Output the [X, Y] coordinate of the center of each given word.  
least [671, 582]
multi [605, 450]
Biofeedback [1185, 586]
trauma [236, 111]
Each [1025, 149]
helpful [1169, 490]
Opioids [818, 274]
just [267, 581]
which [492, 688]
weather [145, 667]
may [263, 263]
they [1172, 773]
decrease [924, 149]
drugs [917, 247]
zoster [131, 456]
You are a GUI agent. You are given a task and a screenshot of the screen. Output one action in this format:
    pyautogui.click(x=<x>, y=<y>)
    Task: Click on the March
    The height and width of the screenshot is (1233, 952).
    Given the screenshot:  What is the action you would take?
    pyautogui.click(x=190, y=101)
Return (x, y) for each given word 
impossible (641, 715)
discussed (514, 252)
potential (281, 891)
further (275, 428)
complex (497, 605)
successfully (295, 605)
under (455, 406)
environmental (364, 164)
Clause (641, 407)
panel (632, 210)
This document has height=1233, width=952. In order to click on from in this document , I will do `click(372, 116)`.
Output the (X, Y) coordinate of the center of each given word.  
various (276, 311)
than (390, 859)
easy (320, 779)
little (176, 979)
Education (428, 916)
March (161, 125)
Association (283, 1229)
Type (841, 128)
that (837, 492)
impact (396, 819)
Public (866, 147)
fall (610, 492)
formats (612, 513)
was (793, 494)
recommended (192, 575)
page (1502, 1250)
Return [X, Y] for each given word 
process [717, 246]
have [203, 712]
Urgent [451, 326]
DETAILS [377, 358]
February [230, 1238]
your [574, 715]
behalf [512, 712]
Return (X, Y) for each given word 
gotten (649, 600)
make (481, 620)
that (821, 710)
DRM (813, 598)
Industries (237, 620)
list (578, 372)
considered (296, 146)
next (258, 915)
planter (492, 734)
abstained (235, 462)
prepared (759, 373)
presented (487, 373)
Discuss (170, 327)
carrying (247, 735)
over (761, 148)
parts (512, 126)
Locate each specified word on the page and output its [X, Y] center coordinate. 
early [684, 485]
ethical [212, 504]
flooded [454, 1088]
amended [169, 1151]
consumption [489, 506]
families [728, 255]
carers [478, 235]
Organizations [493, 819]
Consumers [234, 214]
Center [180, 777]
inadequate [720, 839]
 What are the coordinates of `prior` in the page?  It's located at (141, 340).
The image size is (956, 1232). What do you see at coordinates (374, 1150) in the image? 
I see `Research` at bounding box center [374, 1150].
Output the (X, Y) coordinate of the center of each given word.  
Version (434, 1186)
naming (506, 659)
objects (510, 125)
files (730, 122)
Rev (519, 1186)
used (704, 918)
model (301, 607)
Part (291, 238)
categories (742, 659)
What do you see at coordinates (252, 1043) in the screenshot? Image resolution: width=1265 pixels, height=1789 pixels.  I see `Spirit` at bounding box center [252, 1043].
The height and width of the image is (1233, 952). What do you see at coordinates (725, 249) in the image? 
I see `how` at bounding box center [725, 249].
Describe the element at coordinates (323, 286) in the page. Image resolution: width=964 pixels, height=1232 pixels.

-.-.-

### EXERCISE
Rewrite the entire listing above, switching "each given word" to "each listed word" and keeping every other character as it is.

### FINISHED TASK
Output the [X, Y] coordinate of the center of each listed word.  
least [671, 582]
multi [605, 450]
Biofeedback [1185, 586]
trauma [236, 111]
Each [1025, 149]
helpful [1169, 490]
Opioids [818, 274]
just [267, 581]
which [492, 688]
weather [145, 667]
may [263, 263]
they [1172, 773]
decrease [924, 149]
drugs [917, 247]
zoster [131, 456]
You are a GUI agent. You are given a task and a screenshot of the screen. Output one action in this format:
    pyautogui.click(x=<x>, y=<y>)
    Task: Click on the March
    The height and width of the screenshot is (1233, 952).
    Given the screenshot:  What is the action you would take?
    pyautogui.click(x=190, y=101)
Return (x, y) for each listed word 
impossible (641, 715)
discussed (514, 252)
potential (281, 891)
further (275, 428)
complex (497, 605)
successfully (295, 605)
under (455, 406)
environmental (364, 164)
Clause (641, 407)
panel (632, 210)
This document has height=1233, width=952. In order to click on from in this document , I will do `click(372, 116)`.
Output the (X, Y) coordinate of the center of each listed word.  
various (276, 311)
than (390, 859)
easy (320, 779)
little (176, 979)
Education (428, 916)
March (161, 125)
Association (283, 1229)
Type (841, 128)
that (837, 492)
impact (396, 819)
Public (866, 147)
fall (610, 492)
formats (612, 513)
was (793, 494)
recommended (192, 575)
page (1502, 1250)
Return [X, Y] for each listed word 
process [717, 246]
have [203, 712]
Urgent [451, 326]
DETAILS [377, 358]
February [230, 1238]
your [574, 715]
behalf [512, 712]
Return (X, Y) for each listed word 
gotten (649, 600)
make (481, 620)
that (821, 710)
DRM (813, 598)
Industries (237, 620)
list (578, 372)
considered (296, 146)
next (258, 915)
planter (492, 734)
abstained (235, 462)
prepared (759, 373)
presented (487, 373)
Discuss (170, 327)
carrying (247, 735)
over (761, 148)
parts (512, 126)
Locate each specified word on the page and output its [X, Y] center coordinate. 
early [684, 485]
ethical [212, 504]
flooded [454, 1088]
amended [169, 1151]
consumption [489, 506]
families [728, 255]
carers [478, 235]
Organizations [493, 819]
Consumers [234, 214]
Center [180, 777]
inadequate [720, 839]
 What are the coordinates of `prior` in the page?  It's located at (141, 340).
The image size is (956, 1232). What do you see at coordinates (374, 1150) in the image? 
I see `Research` at bounding box center [374, 1150].
Output the (X, Y) coordinate of the center of each listed word.  
Version (434, 1186)
naming (506, 659)
objects (510, 125)
files (730, 122)
Rev (519, 1186)
used (704, 918)
model (301, 607)
Part (291, 238)
categories (742, 659)
What do you see at coordinates (252, 1043) in the screenshot? Image resolution: width=1265 pixels, height=1789 pixels.  I see `Spirit` at bounding box center [252, 1043].
The height and width of the image is (1233, 952). What do you see at coordinates (725, 249) in the image? 
I see `how` at bounding box center [725, 249].
Describe the element at coordinates (323, 286) in the page. Image resolution: width=964 pixels, height=1232 pixels.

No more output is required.